Kosuke Oiwa, Satoshi Suzuki, Yoshitaka Maeda, Hikohiro Jinnai
Renal Replacement Therapy 10(1) 2024年1月20日 査読有り
Abstract
Back ground
In hemodialysis, hypotension occurs due to dehydration and solute removal. Conventional blood pressure monitoring during dialysis is intermittent and relies on staff experience and intuition to predict patient blood pressure trends based on the amount of water removed on the day and previous trends, which requires hemodialysis operations that do not lead to hypotension. Our research group has attempted to estimate blood pressure based on the spatial features of facial visible images, including information on facial color, and facial infrared images, including information on skin temperature. It is expected to realize early detection of blood pressure decrease during treatment if the blood pressure of dialysis patients can be estimated from their facial visible and infrared images measured continuously and remotely.
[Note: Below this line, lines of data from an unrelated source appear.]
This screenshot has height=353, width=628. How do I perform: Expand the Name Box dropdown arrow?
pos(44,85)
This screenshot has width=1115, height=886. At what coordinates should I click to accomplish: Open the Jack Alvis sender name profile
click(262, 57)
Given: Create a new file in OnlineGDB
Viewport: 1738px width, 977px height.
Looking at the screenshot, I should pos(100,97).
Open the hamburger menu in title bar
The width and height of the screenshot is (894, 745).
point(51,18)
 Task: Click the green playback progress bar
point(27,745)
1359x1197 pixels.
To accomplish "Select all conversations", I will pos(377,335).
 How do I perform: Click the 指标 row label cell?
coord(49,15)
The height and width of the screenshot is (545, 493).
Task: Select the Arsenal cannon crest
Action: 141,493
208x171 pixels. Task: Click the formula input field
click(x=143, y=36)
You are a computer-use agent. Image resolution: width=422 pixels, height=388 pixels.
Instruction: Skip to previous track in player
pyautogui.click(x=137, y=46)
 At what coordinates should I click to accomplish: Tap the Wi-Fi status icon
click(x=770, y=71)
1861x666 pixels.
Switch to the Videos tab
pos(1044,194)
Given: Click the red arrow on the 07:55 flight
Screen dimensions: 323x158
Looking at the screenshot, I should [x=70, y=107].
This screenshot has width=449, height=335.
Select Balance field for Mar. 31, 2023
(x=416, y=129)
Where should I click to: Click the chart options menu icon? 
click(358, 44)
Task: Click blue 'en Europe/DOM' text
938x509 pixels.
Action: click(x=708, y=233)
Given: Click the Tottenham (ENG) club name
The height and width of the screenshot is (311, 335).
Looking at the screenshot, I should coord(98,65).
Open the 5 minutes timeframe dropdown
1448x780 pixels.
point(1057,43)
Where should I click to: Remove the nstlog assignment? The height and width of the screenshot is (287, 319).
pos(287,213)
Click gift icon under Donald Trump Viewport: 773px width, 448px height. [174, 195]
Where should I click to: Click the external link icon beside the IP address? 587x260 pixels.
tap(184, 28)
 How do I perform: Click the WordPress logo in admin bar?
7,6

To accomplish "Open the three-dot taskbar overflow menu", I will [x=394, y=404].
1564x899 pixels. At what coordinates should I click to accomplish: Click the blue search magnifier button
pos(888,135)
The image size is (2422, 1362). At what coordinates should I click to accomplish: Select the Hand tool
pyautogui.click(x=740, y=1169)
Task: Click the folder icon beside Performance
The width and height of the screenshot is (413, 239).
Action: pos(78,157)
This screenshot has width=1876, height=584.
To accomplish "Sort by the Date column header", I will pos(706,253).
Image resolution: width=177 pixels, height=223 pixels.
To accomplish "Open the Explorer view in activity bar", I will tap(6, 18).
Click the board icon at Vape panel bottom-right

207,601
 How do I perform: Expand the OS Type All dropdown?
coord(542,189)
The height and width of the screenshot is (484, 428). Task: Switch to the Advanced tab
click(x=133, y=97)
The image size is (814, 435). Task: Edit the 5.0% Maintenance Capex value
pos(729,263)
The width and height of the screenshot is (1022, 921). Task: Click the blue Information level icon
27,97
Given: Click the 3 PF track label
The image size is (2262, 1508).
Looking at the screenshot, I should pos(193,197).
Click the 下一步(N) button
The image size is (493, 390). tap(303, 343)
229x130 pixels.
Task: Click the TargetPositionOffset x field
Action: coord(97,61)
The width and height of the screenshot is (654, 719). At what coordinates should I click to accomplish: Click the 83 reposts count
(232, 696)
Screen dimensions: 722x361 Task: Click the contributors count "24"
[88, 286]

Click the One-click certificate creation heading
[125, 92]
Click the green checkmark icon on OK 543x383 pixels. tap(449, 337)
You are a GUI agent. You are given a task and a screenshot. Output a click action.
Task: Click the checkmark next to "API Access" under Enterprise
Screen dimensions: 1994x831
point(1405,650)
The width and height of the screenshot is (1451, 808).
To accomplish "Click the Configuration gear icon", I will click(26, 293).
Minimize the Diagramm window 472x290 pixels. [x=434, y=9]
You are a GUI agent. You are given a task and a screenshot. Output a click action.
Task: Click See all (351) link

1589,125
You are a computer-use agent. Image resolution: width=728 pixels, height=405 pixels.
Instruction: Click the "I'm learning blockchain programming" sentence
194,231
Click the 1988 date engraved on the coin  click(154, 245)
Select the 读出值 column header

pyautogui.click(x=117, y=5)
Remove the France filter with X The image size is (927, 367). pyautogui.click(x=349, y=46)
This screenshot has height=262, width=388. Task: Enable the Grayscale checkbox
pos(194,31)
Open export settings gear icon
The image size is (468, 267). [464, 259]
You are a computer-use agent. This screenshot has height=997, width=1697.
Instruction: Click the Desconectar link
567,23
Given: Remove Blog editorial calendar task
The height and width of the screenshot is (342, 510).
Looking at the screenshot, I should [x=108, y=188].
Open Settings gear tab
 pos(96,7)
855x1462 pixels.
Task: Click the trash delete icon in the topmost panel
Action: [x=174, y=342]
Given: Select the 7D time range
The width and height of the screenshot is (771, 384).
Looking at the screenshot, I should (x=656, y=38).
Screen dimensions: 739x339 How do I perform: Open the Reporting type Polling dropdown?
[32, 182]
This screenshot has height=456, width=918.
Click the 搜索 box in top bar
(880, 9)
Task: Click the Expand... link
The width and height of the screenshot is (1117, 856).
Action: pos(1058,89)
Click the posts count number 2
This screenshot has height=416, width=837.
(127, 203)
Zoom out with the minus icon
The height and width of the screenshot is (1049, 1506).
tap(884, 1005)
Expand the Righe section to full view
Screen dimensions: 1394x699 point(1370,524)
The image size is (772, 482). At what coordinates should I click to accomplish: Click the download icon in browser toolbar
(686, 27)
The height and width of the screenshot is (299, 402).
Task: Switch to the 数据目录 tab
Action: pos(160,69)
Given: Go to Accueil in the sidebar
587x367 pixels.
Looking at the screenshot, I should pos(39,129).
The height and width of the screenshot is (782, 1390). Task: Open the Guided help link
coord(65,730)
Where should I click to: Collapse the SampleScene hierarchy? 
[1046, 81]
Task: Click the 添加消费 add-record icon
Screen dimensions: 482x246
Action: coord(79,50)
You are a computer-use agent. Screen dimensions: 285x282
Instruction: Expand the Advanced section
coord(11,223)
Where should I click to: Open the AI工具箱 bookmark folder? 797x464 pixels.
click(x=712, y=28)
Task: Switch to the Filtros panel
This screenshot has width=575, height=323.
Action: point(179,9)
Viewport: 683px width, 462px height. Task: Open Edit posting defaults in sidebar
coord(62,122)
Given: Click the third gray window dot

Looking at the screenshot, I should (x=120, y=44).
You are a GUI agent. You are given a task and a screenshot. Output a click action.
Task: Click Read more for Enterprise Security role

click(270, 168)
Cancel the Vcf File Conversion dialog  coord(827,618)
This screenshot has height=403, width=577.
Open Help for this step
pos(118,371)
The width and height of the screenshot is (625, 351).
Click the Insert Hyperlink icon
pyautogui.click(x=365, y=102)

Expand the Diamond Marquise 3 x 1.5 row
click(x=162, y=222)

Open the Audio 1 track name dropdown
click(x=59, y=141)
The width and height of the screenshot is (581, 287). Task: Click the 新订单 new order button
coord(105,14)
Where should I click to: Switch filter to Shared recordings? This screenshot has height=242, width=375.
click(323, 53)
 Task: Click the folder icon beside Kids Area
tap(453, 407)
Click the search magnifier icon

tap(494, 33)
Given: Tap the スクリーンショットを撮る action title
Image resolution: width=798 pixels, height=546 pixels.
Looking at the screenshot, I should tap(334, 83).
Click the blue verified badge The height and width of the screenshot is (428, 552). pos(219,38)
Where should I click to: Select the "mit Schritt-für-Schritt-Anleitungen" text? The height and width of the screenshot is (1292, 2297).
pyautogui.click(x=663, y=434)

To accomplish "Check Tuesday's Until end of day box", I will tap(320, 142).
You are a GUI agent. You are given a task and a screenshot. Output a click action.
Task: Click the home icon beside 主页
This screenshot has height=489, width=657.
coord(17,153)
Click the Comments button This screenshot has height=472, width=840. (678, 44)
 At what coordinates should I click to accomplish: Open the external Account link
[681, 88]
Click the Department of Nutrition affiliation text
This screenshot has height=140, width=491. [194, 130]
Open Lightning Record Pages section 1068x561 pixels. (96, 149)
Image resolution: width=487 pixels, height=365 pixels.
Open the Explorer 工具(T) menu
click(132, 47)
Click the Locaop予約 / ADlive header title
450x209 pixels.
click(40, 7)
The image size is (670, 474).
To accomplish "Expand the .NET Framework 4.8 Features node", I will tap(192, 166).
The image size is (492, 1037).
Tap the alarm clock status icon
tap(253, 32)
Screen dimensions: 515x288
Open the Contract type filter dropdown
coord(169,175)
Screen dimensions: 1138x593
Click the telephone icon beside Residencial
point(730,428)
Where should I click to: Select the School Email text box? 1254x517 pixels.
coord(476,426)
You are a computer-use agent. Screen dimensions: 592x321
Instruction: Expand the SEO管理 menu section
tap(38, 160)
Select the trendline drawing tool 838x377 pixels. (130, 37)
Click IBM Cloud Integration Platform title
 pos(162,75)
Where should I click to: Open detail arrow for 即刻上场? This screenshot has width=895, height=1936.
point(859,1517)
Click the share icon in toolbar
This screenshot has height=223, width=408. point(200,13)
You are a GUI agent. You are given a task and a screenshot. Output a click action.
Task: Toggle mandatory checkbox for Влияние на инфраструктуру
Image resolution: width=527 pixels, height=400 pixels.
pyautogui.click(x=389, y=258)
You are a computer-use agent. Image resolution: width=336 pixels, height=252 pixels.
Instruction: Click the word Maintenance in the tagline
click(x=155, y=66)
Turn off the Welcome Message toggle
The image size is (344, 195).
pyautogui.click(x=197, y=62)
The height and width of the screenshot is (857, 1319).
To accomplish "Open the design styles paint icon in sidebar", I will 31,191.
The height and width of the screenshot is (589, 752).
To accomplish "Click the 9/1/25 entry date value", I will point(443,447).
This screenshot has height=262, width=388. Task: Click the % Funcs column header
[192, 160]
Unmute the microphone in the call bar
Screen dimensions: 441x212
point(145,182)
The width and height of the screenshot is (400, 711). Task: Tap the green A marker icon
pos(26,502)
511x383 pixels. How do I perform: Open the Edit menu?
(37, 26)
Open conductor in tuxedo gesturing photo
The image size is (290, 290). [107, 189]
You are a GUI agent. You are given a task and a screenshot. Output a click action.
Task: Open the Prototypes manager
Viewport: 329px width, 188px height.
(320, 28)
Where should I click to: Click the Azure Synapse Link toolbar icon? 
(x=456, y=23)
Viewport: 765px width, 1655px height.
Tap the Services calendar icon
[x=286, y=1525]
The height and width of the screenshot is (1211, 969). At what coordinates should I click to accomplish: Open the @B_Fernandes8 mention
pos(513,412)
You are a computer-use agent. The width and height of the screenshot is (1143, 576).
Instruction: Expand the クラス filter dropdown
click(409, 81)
In this study, we verified the applicability of deep learning algorithms in blood pressure estimation based on facial visible and infrared images of hemodialysis patients.
Methods
Measured facial visible and infrared images and mean blood pressure (MBP) of hemodialysis patients were applied to a convolutional neural network to construct an MBP estimation model based on the spatial features of the facial images.
Results
Average blood pressure could be estimated with an error of less than 20 mmHg based on the spatial features of the facial images, and the blood pressure estimation accuracy based on the spatial features of the facial infrared images was higher than that of the facial visible images.
Conclusion
We found the possibility of applying the deep learning algorithm to blood pressure estimation based on the spatial features of facial images.
Trial registration This study is not subject to enrollment in a clinical trial due to the absence of both intervention and invasion. The Ethics Review Committee of Jichi Medical University has approved the same interpretation.